Namun, keberadaan DPD diatur di dalam konstitusi. Sehingga keberadaannya tidak bisa dibubarkan begitu saja.
"DPD itu diatur dalam konstitusi, nggak bisa main bubarkan saja DPD. Kalau ada yang nggak jalan, diperbaiki, bukan dibubarkan," kata Pakar Hukum Tata Negara, Bivitri Susanti di Bakoel Coffie, Cikini, Jakarta, Minggu (12/3).
Menurutnya, penyelenggara negara harus mengembalikan rasionalitas awal pembentukan DPD. Rumusan di dalam konstitusi, tujuan DPD didirikan untuk mengoptimalkan penyerapan aspirasi di daerah.
"Dulu, banyak pihak mendorong agar lahirnya parlemen bikameral, lalu kemudian lahir DPD sebagai bentuk model kekuasaan yang asimetris, dikhususkan bagi kepentingan daerah. Makanya karakter DPD itu beda (dengan DPR)," ucapnya.
Dalam kondisi saat ini, setidaknya ia mencatat ada dampak jangka pendek yang akan menerpa DPD, yakni DPD akan dikuasai oleh kekuatan partai politik.
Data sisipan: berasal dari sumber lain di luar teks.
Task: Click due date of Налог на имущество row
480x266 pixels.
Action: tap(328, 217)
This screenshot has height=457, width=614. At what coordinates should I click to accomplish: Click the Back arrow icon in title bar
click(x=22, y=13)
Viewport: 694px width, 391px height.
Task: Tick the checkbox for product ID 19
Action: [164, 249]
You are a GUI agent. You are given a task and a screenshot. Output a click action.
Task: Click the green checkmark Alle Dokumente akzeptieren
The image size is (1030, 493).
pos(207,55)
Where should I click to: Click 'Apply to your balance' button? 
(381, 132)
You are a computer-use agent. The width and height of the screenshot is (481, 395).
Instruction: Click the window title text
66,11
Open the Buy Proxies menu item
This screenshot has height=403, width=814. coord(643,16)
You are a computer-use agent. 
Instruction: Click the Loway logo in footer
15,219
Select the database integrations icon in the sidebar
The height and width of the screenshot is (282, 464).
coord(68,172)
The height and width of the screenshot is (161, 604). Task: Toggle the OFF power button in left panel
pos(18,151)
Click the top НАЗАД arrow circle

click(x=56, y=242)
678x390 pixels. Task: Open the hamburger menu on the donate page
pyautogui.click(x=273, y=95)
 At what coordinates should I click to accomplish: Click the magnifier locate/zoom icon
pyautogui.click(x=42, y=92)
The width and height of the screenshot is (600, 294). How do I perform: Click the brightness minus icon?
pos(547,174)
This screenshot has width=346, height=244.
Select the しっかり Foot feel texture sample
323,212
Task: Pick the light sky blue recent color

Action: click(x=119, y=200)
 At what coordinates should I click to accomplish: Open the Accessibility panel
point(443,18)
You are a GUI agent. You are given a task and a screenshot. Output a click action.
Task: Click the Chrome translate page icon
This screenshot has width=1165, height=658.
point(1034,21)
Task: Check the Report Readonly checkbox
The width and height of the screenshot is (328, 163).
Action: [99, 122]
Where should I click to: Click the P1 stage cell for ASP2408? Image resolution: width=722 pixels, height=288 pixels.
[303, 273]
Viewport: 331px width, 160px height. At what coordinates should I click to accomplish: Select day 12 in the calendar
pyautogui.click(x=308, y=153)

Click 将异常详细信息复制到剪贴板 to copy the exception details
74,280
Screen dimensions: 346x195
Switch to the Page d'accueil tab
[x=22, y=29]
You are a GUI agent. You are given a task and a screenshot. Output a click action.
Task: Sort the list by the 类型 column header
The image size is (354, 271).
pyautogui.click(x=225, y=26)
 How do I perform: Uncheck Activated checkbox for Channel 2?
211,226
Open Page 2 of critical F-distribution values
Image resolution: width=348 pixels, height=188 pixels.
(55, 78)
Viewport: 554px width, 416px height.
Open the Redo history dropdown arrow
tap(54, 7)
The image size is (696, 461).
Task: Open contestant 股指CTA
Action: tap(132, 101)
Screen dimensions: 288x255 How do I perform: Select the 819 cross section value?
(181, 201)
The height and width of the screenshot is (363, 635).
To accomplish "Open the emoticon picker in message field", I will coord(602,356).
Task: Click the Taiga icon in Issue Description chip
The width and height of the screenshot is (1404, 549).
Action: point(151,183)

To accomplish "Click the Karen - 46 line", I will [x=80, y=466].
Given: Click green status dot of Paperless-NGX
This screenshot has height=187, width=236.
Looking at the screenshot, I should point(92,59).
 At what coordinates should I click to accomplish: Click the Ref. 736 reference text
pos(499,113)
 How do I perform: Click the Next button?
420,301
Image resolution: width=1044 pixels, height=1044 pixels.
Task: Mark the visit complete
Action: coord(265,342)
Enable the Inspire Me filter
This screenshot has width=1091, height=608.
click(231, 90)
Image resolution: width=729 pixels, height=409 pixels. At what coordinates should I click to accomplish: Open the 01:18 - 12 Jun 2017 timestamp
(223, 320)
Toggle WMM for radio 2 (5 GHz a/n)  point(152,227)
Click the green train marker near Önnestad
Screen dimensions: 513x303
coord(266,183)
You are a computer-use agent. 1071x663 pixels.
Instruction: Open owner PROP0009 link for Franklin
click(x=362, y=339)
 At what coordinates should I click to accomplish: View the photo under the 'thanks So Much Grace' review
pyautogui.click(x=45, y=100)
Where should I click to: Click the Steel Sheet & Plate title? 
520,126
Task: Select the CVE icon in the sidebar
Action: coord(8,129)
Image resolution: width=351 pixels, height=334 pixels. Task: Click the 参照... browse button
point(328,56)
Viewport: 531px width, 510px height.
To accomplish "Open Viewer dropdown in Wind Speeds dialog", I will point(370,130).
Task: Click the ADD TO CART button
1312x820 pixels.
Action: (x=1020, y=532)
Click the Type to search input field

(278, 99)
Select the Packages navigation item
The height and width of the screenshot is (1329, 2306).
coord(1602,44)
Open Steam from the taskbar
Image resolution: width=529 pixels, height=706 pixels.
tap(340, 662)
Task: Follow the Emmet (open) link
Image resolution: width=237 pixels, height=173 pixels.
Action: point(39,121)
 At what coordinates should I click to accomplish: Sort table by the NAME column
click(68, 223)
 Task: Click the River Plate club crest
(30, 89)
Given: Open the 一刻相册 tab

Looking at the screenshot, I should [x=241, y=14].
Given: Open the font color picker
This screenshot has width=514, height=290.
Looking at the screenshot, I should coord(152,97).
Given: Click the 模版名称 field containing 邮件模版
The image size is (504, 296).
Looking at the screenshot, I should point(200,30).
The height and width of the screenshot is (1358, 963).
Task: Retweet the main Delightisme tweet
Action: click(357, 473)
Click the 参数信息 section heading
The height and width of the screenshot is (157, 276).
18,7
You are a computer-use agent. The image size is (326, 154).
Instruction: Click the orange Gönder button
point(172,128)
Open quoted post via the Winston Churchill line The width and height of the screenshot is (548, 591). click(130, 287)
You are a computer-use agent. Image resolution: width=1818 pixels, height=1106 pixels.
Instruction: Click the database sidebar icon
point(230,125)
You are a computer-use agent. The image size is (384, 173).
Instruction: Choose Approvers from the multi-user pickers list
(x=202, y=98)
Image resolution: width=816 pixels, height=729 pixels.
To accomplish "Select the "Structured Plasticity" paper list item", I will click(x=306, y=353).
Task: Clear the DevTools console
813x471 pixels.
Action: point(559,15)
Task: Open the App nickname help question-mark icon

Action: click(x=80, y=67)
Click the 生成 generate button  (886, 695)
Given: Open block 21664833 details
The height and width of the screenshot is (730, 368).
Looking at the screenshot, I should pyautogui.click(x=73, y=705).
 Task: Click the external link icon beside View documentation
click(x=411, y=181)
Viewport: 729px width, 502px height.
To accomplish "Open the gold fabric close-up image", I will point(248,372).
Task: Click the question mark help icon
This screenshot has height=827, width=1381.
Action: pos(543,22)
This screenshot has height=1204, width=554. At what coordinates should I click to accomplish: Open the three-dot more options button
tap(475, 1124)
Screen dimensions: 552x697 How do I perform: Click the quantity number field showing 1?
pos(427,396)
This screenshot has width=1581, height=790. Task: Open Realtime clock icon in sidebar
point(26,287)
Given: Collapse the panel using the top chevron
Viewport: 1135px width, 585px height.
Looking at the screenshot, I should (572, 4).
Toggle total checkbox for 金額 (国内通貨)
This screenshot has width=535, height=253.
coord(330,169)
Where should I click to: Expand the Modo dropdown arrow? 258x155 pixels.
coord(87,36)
Ini diindikasikan dari pimpinan DPD yang telah menjadi ketua umum salah satu parpol.
Akibatnya, mental partai politik juga menerpa DPD. Para anggota DPD "gontok-gontokan" untuk rebutan kursi pimpinan, karena pimpinan DPD di dalam UU MD3 diatur di dalam tata tertib.
"Padahal esensinya pimpinan DPD itu tak lebih dari koordinator ratusan anggota DPD lain. Tapi malah rebutan semua," kata Bivitri.
Dampak jangka menengah, ia khawatir UU MD3 dan UU Pemilu akan berubah karena semakin kuatnya karakter parpol di DPD. "Jangan-jangan design pimpinan DPD juga nanti diubah. Padahal tujuan DPD bukan buat bagi-bagi kue kekuasaan sebagai senator," ujarnya.